Radiotracer Uptake assays
Cells were seeded (∼0.05 x 106 cells / 0.2 ml / well) onto PDL-coated 96-well plates a day before the experiment. After removal of the culture medium cells were kept on KHP throughout the experiment. Concentration-dependent uptake was determined by applying solutions containing 50 nM [3H]GABA and increasing concentrations of GABA (0.15 - 59.95 µM) for 3 minutes at room temperature. Thereafter, cells were washed with 500 µl ice-cold KHB to terminate the uptake and subsequently lysed by adding 200 µl Ultima Gold Scintillation Cocktail (Sigma).
In case of determining the sodium-dependence of GAT1-mediated [3H]GABA uptake, cells were kept in KHP with varying concentrations of sodium (0 mM - 200 mM). To compensate for changes in osmolarity N-methyl D-glucamine (NMDG)-chloride was added accordingly (200 mM - 0 mM).
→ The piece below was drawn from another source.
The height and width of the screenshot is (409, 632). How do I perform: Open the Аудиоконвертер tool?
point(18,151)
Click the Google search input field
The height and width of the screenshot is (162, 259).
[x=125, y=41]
Uptake solutions (KHB with varying concentrations of sodium and NDMG-Cl) containing 50 nM [3H]GABA were added to the cells for 3 minutes, followed by aspiration and a washing step with 500 µl ice-cold KHB. Cell lysis was achieved by adding 200 µl of Ultima Gold Scintillation Cocktail. Non-specific uptake was determined in presence of 10 µM tiagabine. A ß-scintillation counter (Perkin Elmer, Waltham, USA) was used to quantify the uptake of [3H]GABA.
Whole-cell patch clamp
24 hours prior the experiment cells were seeded at very low density onto PDL-coated 35 mm dishes. hGAT1-mediated and substrate induced currents were recorded in whole-cell configuration at a holding-potential of −60 mV. Throughout the experiments cells were maintained in regular external solution (bath solution) containing: 140 mM NaCl, 20 mM D-glucose, 10 mM HEPES, 3 mM KCl, 2.5 mM CaCl2, 2 mM MgCl2, pH adjusted to 7.4 with NaOH. The patch pipette harbours regular internal solution that comprises: 133 mM K+-gluconate, 10 mM HEPES, 10 mM EGTA, 5.9 mM NaCl, 1 m CaCl2, 0.7 mM MgCl2, pH adjusted to 7.2 with KOH. An 8 tube ALA perfusion manifold (NPI Electronic GmbH, Germany) and a DAD-12 superfusion system (Adams & List, Westbury, NY) ensured fast drug perfusion onto the cell and complete solution exchange surrounding the cell within ∼100 ms. GABA was applied for 5 seconds. After passive holding currents were subtracted, the traces were filtered by applying a 100 Hz digital Gaussian low-pass filter as well as a 50 Hz harmonics filter. Clampfit 10.2 was used to analyse the current amplitudes. Data analysis was performed by using GraphPad Prism version 9.4.1. 11 independent cells per condition were recorded.
Data and statistical analysis
Experimentally acquired data were analysed and plotted with GraphPad Prism 10.1.0 (GraphPad Software Inc., San Diego, USA). Michaelis Menten kinetics (Km, Vmax) were determined solving the following equation: Y = Vmax*X/(Km + X). EC50 values deduced from electrophysiological recordings were determined as follows: Y=Bottom + (Top-Bottom)/(1+10^((LogEC50-X))). The affinity for sodium (EC50) was calculated by solving Y=Bottom + (X^Hillslope)*(Top-Bottom)/(X^HillSlope + EC50^HillSlope). All data are from at least five biologically independent experiments (n ≥ 5), measured in triplicates and reported as mean ± SD. In case of electrophysiological measurements 6 individual cells were recorded and plotted as mean ± SD. Statistics were conducted by applying the one-way ANOVA test followed by a Dunnett’s post hoc multiple comparison vs. wild-type. Statistical significance was denoted as follows: *=P < 0.05, **=P < 0.01, ***P < 0.001, ****P < 0.0001.
Data availability
The data that support the findings of this study are available on the ZENODO open data repository (DOI:10.5281/zenodo.10686813). The dataset includes all starting and end structures of all simulations and all dataset used for creating the figures.
Funding Information
This work has received funding from the European Union H2020-MSCA-ITN 2019, grant agreement No 860954. Additionally, financial support from the Austrian Science Foundation (FWF), grant No. P34670 to HHS, P32017 to TS and P36574 to SS is gratefully acknowledged.